→ Aufgabe 1:
In welcher Stadt befindet sich laut dem Reisebericht über Japan die Burg Nijo?
→ Aufgabe 2:
Schreiben Sie aus dem Reisebericht über Japan den Abschnitt von „Unser Flugtarif hätte“ bis einschließlich „höchstens 40% verspeist.“ wortgetreu ab.

→ Vorliegender Text:

Die Reise nach Tokio als Geburtstagsgeschenk war natürlich ein Volltreffer! Zwischen Geburtstag und Reisebeginn lagen nur zwei Monate, die zur Vorbereitung von uns beiden intensiv genutzt wurden. Martin hatte in einem seiner Bücher von der Burg Nijo gelesen und als ihm klar wurde, daß es diese Burg tatsächlich gibt, wollte er unbedingt dorthin. Wie könnte man seinem Sohnemann einen solchen Wunsch abschlagen? So wurde aus einem Tokio-Trip eine Japan-Reise, denn Burg Nijo liegt in Kyoto. Die alte Kaiserstadt mit in den Reiseplan aufzunehmen, war die beste Entscheidung ever. Schließlich ist Kyoto Inbegriff der traditionellen japanischen Kultur und kann mit 17 UNESCO-Weltkulturerbestätten aufwarten.

1. Tag

Unser Flugtarif hätte es erlaubt, insgesamt vier Koffer a 23 kg mitzunehmen. Uns reichten zwei: Einer mit Klamotten und einer mit Müsli und Keksen. Dem eigenen Hungertod im Land der rohen Fisch-Esser (Achtung, doppeldeutig!) mußte ich mit meiner bewährten Lebensmittel-Bevorratung vorbeugen. 

Einen Vorgeschmack auf die japanische Kultur gab es schon am Frankfurter Flughafen. Als die Flugzeug-Crew von JAL am Gate eintraf, stellten sie sich gemeinsam mit dem Boarding-Bodenpersonal in eine Reihe auf und verbeugten sich vor den Passagieren, um dann ins Innere des Fluggeräts zu tippeln. Einen Vorgeschmack auf japanisches Essen gab es schon in der Luft. Vorsichtig musste ich alle Bestandteile sorgfältig prüfen, bevor sie auf die Gabel kamen. Etwa 70% schafften es in meinen Magen. Bei Japan-Fan Martin wurde höchstens 40% verspeist.

→ Erfasste Daten:

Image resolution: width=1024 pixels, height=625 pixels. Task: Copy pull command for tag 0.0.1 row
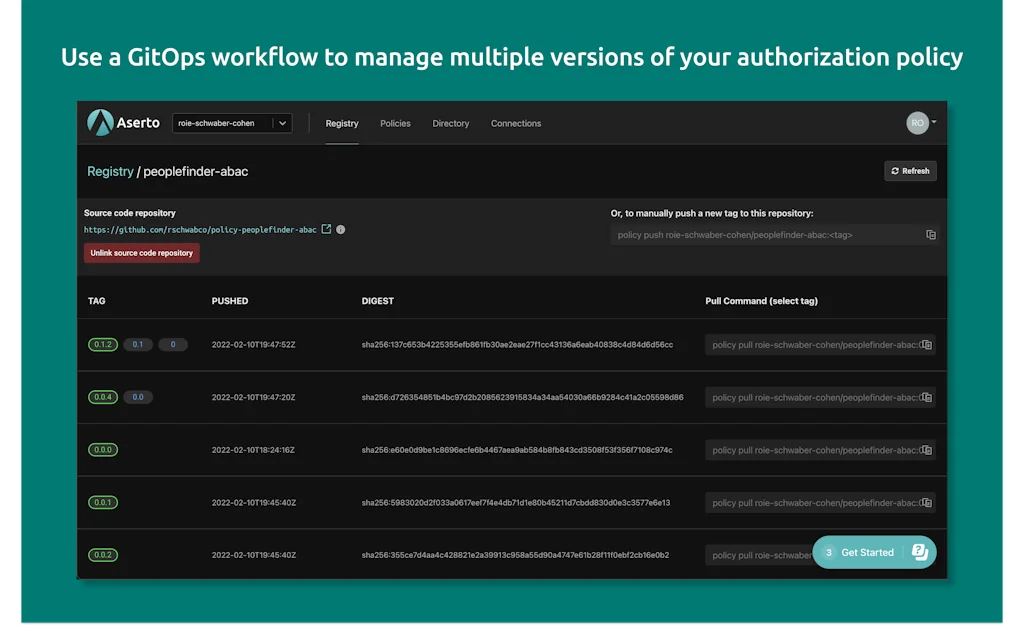(926, 503)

→ Vollständige Antwort 1:
In Kyoto.

→ Vollständige Antwort 2:
Unser Flugtarif hätte es erlaubt, insgesamt vier Koffer a 23 kg mitzunehmen. Uns reichten zwei: Einer mit Klamotten und einer mit Müsli und Keksen. Dem eigenen Hungertod im Land der rohen Fisch-Esser (Achtung, doppeldeutig!) mußte ich mit meiner bewährten Lebensmittel-Bevorratung vorbeugen. 

Einen Vorgeschmack auf die japanische Kultur gab es schon am Frankfurter Flughafen. Als die Flugzeug-Crew von JAL am Gate eintraf, stellten sie sich gemeinsam mit dem Boarding-Bodenpersonal in eine Reihe auf und verbeugten sich vor den Passagieren, um dann ins Innere des Fluggeräts zu tippeln. Einen Vorgeschmack auf japanisches Essen gab es schon in der Luft. Vorsichtig musste ich alle Bestandteile sorgfältig prüfen, bevor sie auf die Gabel kamen. Etwa 70% schafften es in meinen Magen. Bei Japan-Fan Martin wurde höchstens 40% verspeist.